Items listed in a dataset:
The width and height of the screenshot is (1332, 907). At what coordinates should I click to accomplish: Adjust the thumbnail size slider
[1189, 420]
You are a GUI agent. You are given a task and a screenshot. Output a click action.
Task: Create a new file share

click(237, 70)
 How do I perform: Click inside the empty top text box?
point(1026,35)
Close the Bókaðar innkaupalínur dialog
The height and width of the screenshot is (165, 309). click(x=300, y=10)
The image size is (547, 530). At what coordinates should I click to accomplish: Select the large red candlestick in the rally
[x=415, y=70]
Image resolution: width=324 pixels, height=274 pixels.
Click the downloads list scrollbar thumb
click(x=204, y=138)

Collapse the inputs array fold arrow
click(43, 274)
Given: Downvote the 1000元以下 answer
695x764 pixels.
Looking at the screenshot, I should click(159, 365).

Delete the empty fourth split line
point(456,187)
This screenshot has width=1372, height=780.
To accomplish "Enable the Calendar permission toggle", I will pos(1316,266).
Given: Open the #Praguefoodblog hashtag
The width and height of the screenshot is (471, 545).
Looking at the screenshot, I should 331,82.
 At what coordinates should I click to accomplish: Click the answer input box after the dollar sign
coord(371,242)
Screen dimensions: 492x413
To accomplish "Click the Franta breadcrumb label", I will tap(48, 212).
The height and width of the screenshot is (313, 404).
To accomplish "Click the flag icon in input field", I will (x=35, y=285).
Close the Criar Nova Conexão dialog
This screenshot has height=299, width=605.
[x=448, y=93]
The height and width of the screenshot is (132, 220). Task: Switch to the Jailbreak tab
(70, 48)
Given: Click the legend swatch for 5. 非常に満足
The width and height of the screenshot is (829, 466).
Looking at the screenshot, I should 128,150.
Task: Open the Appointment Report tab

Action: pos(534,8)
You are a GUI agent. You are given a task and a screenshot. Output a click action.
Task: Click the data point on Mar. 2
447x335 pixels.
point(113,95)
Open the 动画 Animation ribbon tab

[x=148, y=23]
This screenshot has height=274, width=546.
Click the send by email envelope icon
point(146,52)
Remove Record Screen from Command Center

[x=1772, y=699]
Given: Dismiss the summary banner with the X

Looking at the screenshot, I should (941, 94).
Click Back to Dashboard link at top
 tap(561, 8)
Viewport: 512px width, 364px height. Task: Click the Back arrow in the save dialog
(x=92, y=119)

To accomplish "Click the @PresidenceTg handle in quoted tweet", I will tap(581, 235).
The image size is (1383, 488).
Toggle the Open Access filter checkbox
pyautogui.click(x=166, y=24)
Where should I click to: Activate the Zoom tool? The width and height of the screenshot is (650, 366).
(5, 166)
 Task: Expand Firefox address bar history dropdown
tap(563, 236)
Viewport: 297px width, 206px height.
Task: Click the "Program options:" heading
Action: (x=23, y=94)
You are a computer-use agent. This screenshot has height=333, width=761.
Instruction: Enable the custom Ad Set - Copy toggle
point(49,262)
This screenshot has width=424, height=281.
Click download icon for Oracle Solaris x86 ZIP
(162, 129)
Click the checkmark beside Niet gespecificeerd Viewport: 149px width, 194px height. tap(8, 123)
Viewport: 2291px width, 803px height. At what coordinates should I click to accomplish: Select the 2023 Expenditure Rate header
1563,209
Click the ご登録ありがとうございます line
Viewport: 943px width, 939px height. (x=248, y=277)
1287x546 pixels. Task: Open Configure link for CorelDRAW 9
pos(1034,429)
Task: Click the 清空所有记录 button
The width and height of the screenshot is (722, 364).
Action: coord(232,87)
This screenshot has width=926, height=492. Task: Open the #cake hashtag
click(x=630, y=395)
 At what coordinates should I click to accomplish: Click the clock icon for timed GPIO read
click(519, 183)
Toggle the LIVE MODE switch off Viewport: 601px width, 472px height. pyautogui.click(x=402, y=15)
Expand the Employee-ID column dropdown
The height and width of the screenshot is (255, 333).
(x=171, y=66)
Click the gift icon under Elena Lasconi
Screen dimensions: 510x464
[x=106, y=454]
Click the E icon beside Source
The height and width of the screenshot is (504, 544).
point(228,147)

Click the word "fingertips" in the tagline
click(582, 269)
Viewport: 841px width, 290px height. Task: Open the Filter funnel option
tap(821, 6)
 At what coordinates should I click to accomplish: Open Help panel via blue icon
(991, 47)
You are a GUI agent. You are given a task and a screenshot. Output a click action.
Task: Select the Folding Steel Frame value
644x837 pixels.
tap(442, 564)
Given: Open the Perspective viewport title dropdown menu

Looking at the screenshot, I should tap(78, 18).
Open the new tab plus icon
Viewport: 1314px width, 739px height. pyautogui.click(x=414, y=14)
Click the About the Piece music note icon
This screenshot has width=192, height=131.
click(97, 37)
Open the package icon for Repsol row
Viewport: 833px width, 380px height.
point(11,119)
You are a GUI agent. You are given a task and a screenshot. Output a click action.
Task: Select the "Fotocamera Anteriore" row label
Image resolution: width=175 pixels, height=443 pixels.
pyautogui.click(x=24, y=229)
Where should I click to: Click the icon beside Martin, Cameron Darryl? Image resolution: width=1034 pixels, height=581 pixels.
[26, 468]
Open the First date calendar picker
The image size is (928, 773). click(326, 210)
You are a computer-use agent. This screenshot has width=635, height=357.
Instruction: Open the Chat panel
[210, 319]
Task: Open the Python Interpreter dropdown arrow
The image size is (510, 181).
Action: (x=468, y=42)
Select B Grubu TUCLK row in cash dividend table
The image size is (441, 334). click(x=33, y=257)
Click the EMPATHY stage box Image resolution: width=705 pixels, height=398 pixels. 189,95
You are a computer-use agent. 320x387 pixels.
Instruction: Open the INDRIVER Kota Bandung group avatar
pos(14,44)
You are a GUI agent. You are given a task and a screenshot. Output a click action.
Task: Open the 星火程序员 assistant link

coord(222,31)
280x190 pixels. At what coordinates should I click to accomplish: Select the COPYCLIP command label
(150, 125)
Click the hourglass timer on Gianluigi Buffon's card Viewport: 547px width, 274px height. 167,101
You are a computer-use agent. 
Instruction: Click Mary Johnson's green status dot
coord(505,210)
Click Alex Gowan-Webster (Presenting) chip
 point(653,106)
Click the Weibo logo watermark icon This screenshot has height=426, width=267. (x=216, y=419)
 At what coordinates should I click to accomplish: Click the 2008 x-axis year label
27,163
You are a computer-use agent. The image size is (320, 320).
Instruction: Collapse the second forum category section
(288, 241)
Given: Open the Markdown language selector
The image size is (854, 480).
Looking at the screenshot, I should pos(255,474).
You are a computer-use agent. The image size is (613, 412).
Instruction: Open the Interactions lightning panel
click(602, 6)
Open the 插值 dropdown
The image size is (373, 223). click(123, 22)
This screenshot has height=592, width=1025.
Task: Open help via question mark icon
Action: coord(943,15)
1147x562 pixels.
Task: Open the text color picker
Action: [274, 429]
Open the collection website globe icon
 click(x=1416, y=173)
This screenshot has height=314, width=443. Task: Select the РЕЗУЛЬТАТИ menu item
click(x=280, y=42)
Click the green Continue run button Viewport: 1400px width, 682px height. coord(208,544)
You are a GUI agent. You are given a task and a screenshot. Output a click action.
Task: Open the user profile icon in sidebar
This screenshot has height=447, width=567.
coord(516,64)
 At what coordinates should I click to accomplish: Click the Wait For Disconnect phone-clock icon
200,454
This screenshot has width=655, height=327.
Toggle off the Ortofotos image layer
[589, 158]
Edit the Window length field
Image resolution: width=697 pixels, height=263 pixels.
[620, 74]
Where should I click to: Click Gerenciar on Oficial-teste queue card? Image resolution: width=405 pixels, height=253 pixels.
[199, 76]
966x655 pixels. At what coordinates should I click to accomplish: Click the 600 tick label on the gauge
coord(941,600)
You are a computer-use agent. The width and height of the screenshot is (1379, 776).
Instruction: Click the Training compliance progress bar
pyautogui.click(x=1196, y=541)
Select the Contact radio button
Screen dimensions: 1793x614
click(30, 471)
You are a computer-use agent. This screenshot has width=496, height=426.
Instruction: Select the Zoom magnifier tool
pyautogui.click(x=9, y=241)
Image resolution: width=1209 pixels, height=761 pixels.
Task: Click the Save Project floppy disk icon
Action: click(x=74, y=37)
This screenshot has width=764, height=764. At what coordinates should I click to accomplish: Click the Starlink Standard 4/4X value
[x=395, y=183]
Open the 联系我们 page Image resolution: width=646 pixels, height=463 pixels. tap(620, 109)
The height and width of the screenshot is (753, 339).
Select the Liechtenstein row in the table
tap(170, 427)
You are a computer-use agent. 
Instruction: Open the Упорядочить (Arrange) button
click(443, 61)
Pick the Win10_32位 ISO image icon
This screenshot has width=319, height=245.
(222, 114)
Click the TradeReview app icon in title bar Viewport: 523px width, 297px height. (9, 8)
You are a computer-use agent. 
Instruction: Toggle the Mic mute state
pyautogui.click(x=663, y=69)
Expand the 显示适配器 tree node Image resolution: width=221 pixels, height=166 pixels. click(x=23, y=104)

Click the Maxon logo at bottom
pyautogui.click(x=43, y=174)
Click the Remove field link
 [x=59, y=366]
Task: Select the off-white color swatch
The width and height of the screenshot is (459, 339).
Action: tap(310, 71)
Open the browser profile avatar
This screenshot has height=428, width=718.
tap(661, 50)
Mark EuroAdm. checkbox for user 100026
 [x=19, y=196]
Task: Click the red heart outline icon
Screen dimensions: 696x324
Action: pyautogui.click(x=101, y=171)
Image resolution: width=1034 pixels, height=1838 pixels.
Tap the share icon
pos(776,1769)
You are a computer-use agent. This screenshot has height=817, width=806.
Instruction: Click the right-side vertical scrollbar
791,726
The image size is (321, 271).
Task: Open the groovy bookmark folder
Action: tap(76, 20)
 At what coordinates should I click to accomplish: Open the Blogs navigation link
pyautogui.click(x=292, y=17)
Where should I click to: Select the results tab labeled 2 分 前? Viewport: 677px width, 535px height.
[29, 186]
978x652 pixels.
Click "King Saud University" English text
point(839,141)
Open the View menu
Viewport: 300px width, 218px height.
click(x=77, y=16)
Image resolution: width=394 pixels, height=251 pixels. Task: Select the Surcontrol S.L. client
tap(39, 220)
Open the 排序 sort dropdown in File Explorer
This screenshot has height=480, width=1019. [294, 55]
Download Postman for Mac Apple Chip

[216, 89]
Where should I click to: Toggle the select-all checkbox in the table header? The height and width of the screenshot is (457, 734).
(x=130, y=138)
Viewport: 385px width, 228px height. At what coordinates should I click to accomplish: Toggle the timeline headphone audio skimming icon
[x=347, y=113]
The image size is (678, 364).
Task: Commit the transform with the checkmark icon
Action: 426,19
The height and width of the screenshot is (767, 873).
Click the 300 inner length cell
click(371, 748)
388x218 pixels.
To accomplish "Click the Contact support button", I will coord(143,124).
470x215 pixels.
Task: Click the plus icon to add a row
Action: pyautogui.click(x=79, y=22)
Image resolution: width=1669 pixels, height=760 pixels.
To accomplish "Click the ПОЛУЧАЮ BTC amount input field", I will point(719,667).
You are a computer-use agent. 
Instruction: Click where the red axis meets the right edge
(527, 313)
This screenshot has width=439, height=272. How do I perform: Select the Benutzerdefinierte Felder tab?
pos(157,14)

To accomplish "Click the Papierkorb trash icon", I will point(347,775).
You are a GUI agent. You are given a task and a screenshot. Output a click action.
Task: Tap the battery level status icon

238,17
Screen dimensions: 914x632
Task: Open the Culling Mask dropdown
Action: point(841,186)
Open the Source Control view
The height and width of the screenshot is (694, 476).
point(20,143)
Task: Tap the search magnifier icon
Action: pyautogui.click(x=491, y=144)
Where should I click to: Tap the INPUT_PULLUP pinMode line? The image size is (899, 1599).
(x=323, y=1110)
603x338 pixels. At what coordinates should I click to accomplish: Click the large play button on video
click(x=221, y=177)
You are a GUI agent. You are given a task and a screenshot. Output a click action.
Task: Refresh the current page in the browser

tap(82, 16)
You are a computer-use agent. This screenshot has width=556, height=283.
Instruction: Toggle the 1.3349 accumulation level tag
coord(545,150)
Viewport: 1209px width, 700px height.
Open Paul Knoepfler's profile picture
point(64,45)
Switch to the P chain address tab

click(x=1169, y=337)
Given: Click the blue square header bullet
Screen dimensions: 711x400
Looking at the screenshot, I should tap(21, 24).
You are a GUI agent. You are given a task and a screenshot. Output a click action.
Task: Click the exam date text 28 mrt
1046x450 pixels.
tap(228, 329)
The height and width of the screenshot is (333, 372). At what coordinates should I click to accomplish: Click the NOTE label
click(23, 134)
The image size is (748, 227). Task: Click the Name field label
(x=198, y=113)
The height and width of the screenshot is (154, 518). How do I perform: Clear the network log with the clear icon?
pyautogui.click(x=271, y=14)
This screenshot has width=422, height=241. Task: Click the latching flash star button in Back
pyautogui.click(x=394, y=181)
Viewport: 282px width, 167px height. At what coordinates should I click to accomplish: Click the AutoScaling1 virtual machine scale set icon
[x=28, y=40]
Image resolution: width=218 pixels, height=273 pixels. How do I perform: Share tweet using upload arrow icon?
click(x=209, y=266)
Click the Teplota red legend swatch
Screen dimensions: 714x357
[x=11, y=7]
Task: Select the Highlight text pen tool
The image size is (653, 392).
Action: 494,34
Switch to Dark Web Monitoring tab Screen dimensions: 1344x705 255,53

# [Prompt]
From the records above, quote only the lines running from the line with "Image resolution: width=697" to the line with "Task: Select the off-white color swatch", both lines included.

# [The answer]
Image resolution: width=697 pixels, height=263 pixels.
[620, 74]
Where should I click to: Click Gerenciar on Oficial-teste queue card? Image resolution: width=405 pixels, height=253 pixels.
[199, 76]
966x655 pixels. At what coordinates should I click to accomplish: Click the 600 tick label on the gauge
coord(941,600)
You are a computer-use agent. The width and height of the screenshot is (1379, 776).
Instruction: Click the Training compliance progress bar
pyautogui.click(x=1196, y=541)
Select the Contact radio button
Screen dimensions: 1793x614
click(30, 471)
You are a computer-use agent. This screenshot has width=496, height=426.
Instruction: Select the Zoom magnifier tool
pyautogui.click(x=9, y=241)
Image resolution: width=1209 pixels, height=761 pixels.
Task: Click the Save Project floppy disk icon
Action: click(x=74, y=37)
This screenshot has width=764, height=764. At what coordinates should I click to accomplish: Click the Starlink Standard 4/4X value
[x=395, y=183]
Open the 联系我们 page Image resolution: width=646 pixels, height=463 pixels. tap(620, 109)
The height and width of the screenshot is (753, 339).
Select the Liechtenstein row in the table
tap(170, 427)
You are a computer-use agent. 
Instruction: Open the Упорядочить (Arrange) button
click(443, 61)
Pick the Win10_32位 ISO image icon
This screenshot has width=319, height=245.
(222, 114)
Click the TradeReview app icon in title bar Viewport: 523px width, 297px height. (9, 8)
You are a computer-use agent. 
Instruction: Toggle the Mic mute state
pyautogui.click(x=663, y=69)
Expand the 显示适配器 tree node Image resolution: width=221 pixels, height=166 pixels. click(x=23, y=104)

Click the Maxon logo at bottom
pyautogui.click(x=43, y=174)
Click the Remove field link
 [x=59, y=366]
Task: Select the off-white color swatch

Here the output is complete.